Aktuelles, Landesweit / Montag, 28.April.2014

PRO NRW hat ARD auf Ausstrahlung des TV-Wahlspots verklagt

Heute Vormittag hat der Prozessbeauftragte der Bürgerbewegung PRO NRW beim zuständigen Verwaltungsgericht Berlin einen Antrag auf Erlass einer einstweiligen Anordnung eingereicht. Damit soll die ARD-Fernsehanstalt im Eilverfahren bis heute Abend gerichtlich gezwungen werden, den rechtswidrig abgelehnten PRO-NRW-Werbespot zur Europawahl doch noch auszustrahlen. Der für PRO NRW freigehaltene erste Ausstrahlungstermin ist heute Abend um 22.43 Uhr, direkt im Anschluss an die „Tagesthemen“.

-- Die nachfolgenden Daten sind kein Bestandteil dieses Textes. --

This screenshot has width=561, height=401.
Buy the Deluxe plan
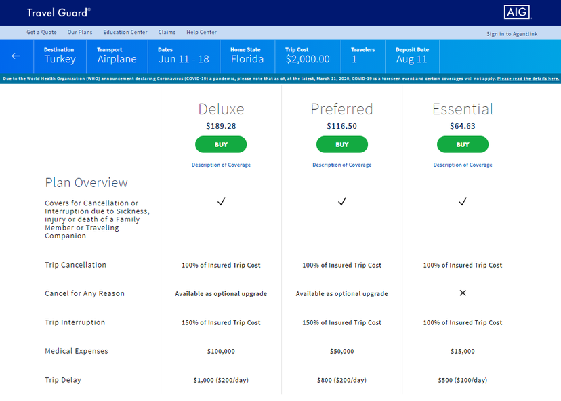(x=221, y=144)
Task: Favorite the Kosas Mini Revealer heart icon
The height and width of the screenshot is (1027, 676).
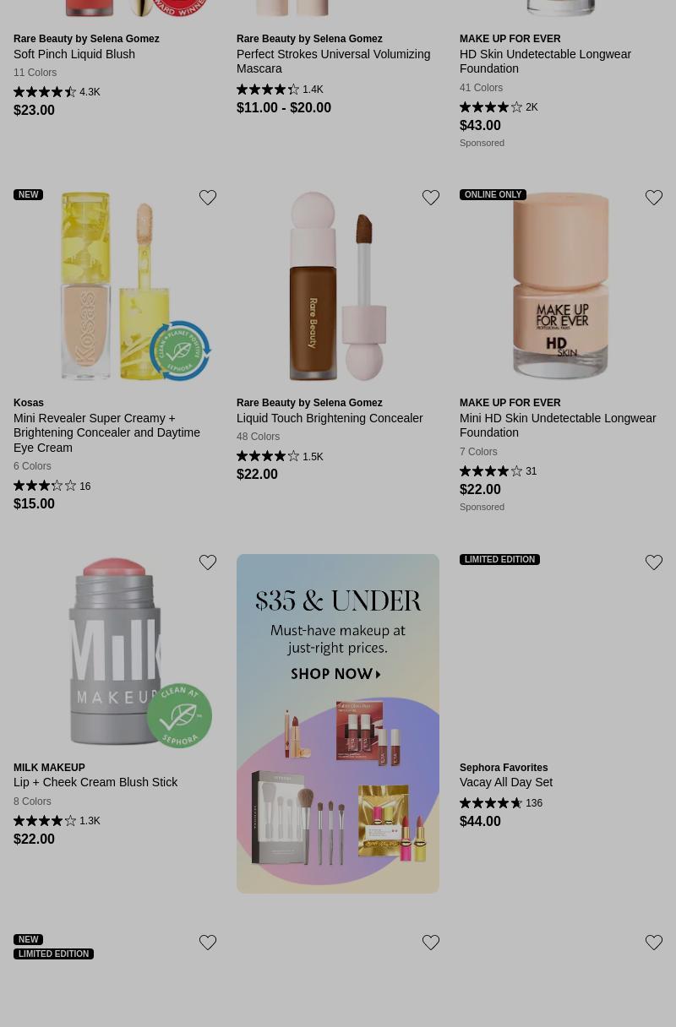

PRO NRW sieht in der Weigerung der ARD einen groben Rechtsverstoß und eine verfassungswidrige Zensurmaßnahme. Die Begründung der ARD, wonach der Werbespot gegen „Normen des Strafrechts“ verstoße und „Ausländer beschimpfe“, weist PRO NRW als vorgeschoben zurück. Vielmehr zeige der an Originalschauplätzen im Rheinland und Ruhrgebiet gedrehte Spot nur die Realitäten, verknüpft mit den politischen Forderungen der Bürgerbewegung zu den Themen Asylmissbrauch, EU-Armutseinwanderung, mangelnde Sicherheit in unseren Großstädten und Gefahren der Islamisierung. Und diese unbequemen, politisch unkorrekten Forderungen von PRO NRW sollten in Wirklichkeit mit dieser Zensurmaßnahme rechts- und grundgesetzwidrig aus dem Wahlkampf ausgeblendet werden.